_Activity_: The records below are to be duplicated character for character.

_Stored data entries_:
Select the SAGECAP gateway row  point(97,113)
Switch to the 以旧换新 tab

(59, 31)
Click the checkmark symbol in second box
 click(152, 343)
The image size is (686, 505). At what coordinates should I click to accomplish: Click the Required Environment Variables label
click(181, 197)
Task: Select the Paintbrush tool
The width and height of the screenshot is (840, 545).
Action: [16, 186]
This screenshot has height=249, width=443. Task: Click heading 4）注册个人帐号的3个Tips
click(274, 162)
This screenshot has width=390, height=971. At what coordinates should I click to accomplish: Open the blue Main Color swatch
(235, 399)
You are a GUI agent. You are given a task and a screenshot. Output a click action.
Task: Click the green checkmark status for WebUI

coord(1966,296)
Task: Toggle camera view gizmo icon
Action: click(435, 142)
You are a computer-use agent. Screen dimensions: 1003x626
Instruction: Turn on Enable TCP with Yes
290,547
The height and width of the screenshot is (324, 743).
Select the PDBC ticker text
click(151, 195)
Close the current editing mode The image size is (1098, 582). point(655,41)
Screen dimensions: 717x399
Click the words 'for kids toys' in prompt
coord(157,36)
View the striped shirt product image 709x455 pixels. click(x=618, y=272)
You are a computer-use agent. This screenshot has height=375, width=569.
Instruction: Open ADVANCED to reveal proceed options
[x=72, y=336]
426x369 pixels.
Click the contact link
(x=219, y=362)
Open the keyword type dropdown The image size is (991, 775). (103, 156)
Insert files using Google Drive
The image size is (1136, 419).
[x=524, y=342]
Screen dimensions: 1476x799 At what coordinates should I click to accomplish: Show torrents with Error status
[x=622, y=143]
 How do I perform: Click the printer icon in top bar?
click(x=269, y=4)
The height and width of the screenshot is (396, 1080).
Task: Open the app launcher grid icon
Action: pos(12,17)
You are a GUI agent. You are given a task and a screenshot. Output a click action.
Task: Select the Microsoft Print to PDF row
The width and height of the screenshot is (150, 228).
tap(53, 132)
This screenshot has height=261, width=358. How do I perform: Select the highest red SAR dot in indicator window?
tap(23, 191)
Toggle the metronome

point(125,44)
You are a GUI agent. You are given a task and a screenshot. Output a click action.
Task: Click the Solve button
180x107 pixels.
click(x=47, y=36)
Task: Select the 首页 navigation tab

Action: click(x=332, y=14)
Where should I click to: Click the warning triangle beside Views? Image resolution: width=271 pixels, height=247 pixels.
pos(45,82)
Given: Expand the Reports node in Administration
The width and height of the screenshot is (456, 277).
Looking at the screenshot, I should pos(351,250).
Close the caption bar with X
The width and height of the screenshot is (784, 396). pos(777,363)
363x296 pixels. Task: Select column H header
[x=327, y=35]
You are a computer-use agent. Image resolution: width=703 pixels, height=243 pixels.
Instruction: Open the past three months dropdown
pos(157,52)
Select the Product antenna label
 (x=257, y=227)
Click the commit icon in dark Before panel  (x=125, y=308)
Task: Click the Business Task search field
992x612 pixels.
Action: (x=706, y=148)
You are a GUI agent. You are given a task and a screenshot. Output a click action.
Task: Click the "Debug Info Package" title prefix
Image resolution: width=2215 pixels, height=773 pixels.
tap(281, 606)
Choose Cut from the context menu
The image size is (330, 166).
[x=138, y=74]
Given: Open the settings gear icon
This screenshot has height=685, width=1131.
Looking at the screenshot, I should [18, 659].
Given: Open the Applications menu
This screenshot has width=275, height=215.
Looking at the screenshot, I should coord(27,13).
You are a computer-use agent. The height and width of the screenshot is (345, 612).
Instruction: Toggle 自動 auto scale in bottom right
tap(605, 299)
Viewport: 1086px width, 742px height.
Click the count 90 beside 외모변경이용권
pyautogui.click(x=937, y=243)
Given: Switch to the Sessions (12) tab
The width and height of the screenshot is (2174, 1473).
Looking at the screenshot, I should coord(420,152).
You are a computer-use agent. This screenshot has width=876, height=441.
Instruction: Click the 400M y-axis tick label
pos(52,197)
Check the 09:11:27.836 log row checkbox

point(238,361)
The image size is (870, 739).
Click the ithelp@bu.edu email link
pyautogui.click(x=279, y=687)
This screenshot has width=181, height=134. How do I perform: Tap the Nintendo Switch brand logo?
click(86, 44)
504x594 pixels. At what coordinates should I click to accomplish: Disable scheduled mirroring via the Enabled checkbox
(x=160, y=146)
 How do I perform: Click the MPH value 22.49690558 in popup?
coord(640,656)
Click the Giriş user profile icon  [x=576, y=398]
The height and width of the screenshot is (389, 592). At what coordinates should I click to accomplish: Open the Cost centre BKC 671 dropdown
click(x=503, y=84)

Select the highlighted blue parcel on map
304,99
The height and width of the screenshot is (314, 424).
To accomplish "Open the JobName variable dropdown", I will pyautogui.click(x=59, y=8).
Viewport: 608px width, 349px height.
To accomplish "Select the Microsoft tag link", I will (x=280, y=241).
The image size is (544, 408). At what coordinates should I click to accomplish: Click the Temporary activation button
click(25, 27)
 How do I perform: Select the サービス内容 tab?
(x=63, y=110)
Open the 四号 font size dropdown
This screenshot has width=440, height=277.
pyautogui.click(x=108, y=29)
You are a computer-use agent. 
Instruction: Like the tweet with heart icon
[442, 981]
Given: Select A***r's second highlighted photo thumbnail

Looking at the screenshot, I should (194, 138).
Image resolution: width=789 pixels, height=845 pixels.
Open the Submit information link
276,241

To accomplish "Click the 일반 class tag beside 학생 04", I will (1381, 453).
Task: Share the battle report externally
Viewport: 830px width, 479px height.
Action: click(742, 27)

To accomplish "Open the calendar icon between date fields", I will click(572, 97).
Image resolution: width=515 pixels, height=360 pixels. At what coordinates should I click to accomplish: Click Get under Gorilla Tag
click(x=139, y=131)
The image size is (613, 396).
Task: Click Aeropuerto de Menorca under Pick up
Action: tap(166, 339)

_Written response_:
Select the SAGECAP gateway row  point(97,113)
Switch to the 以旧换新 tab

(59, 31)
Click the checkmark symbol in second box
 click(152, 343)
The image size is (686, 505). At what coordinates should I click to accomplish: Click the Required Environment Variables label
click(181, 197)
Task: Select the Paintbrush tool
The width and height of the screenshot is (840, 545).
Action: [16, 186]
This screenshot has height=249, width=443. Task: Click heading 4）注册个人帐号的3个Tips
click(274, 162)
This screenshot has width=390, height=971. At what coordinates should I click to accomplish: Open the blue Main Color swatch
(235, 399)
You are a GUI agent. You are given a task and a screenshot. Output a click action.
Task: Click the green checkmark status for WebUI

coord(1966,296)
Task: Toggle camera view gizmo icon
Action: click(435, 142)
You are a computer-use agent. Screen dimensions: 1003x626
Instruction: Turn on Enable TCP with Yes
290,547
The height and width of the screenshot is (324, 743).
Select the PDBC ticker text
click(151, 195)
Close the current editing mode The image size is (1098, 582). point(655,41)
Screen dimensions: 717x399
Click the words 'for kids toys' in prompt
coord(157,36)
View the striped shirt product image 709x455 pixels. click(x=618, y=272)
You are a computer-use agent. This screenshot has height=375, width=569.
Instruction: Open ADVANCED to reveal proceed options
[x=72, y=336]
426x369 pixels.
Click the contact link
(x=219, y=362)
Open the keyword type dropdown The image size is (991, 775). (103, 156)
Insert files using Google Drive
The image size is (1136, 419).
[x=524, y=342]
Screen dimensions: 1476x799 At what coordinates should I click to accomplish: Show torrents with Error status
[x=622, y=143]
 How do I perform: Click the printer icon in top bar?
click(x=269, y=4)
The height and width of the screenshot is (396, 1080).
Task: Open the app launcher grid icon
Action: pos(12,17)
You are a GUI agent. You are given a task and a screenshot. Output a click action.
Task: Select the Microsoft Print to PDF row
The width and height of the screenshot is (150, 228).
tap(53, 132)
This screenshot has height=261, width=358. How do I perform: Select the highest red SAR dot in indicator window?
tap(23, 191)
Toggle the metronome

point(125,44)
You are a GUI agent. You are given a task and a screenshot. Output a click action.
Task: Click the Solve button
180x107 pixels.
click(x=47, y=36)
Task: Select the 首页 navigation tab

Action: click(x=332, y=14)
Where should I click to: Click the warning triangle beside Views? Image resolution: width=271 pixels, height=247 pixels.
pos(45,82)
Given: Expand the Reports node in Administration
The width and height of the screenshot is (456, 277).
Looking at the screenshot, I should pos(351,250).
Close the caption bar with X
The width and height of the screenshot is (784, 396). pos(777,363)
363x296 pixels. Task: Select column H header
[x=327, y=35]
You are a computer-use agent. Image resolution: width=703 pixels, height=243 pixels.
Instruction: Open the past three months dropdown
pos(157,52)
Select the Product antenna label
 (x=257, y=227)
Click the commit icon in dark Before panel  (x=125, y=308)
Task: Click the Business Task search field
992x612 pixels.
Action: (x=706, y=148)
You are a GUI agent. You are given a task and a screenshot. Output a click action.
Task: Click the "Debug Info Package" title prefix
Image resolution: width=2215 pixels, height=773 pixels.
tap(281, 606)
Choose Cut from the context menu
The image size is (330, 166).
[x=138, y=74]
Given: Open the settings gear icon
This screenshot has height=685, width=1131.
Looking at the screenshot, I should [18, 659].
Given: Open the Applications menu
This screenshot has width=275, height=215.
Looking at the screenshot, I should coord(27,13).
You are a computer-use agent. The height and width of the screenshot is (345, 612).
Instruction: Toggle 自動 auto scale in bottom right
tap(605, 299)
Viewport: 1086px width, 742px height.
Click the count 90 beside 외모변경이용권
pyautogui.click(x=937, y=243)
Given: Switch to the Sessions (12) tab
The width and height of the screenshot is (2174, 1473).
Looking at the screenshot, I should coord(420,152).
You are a computer-use agent. This screenshot has width=876, height=441.
Instruction: Click the 400M y-axis tick label
pos(52,197)
Check the 09:11:27.836 log row checkbox

point(238,361)
The image size is (870, 739).
Click the ithelp@bu.edu email link
pyautogui.click(x=279, y=687)
This screenshot has width=181, height=134. How do I perform: Tap the Nintendo Switch brand logo?
click(86, 44)
504x594 pixels. At what coordinates should I click to accomplish: Disable scheduled mirroring via the Enabled checkbox
(x=160, y=146)
 How do I perform: Click the MPH value 22.49690558 in popup?
coord(640,656)
Click the Giriş user profile icon  [x=576, y=398]
The height and width of the screenshot is (389, 592). At what coordinates should I click to accomplish: Open the Cost centre BKC 671 dropdown
click(x=503, y=84)

Select the highlighted blue parcel on map
304,99
The height and width of the screenshot is (314, 424).
To accomplish "Open the JobName variable dropdown", I will pyautogui.click(x=59, y=8).
Viewport: 608px width, 349px height.
To accomplish "Select the Microsoft tag link", I will (x=280, y=241).
The image size is (544, 408). At what coordinates should I click to accomplish: Click the Temporary activation button
click(25, 27)
 How do I perform: Select the サービス内容 tab?
(x=63, y=110)
Open the 四号 font size dropdown
This screenshot has width=440, height=277.
pyautogui.click(x=108, y=29)
You are a computer-use agent. 
Instruction: Like the tweet with heart icon
[442, 981]
Given: Select A***r's second highlighted photo thumbnail

Looking at the screenshot, I should (194, 138).
Image resolution: width=789 pixels, height=845 pixels.
Open the Submit information link
276,241

To accomplish "Click the 일반 class tag beside 학생 04", I will (1381, 453).
Task: Share the battle report externally
Viewport: 830px width, 479px height.
Action: click(742, 27)

To accomplish "Open the calendar icon between date fields", I will click(572, 97).
Image resolution: width=515 pixels, height=360 pixels. At what coordinates should I click to accomplish: Click Get under Gorilla Tag
click(x=139, y=131)
The image size is (613, 396).
Task: Click Aeropuerto de Menorca under Pick up
Action: tap(166, 339)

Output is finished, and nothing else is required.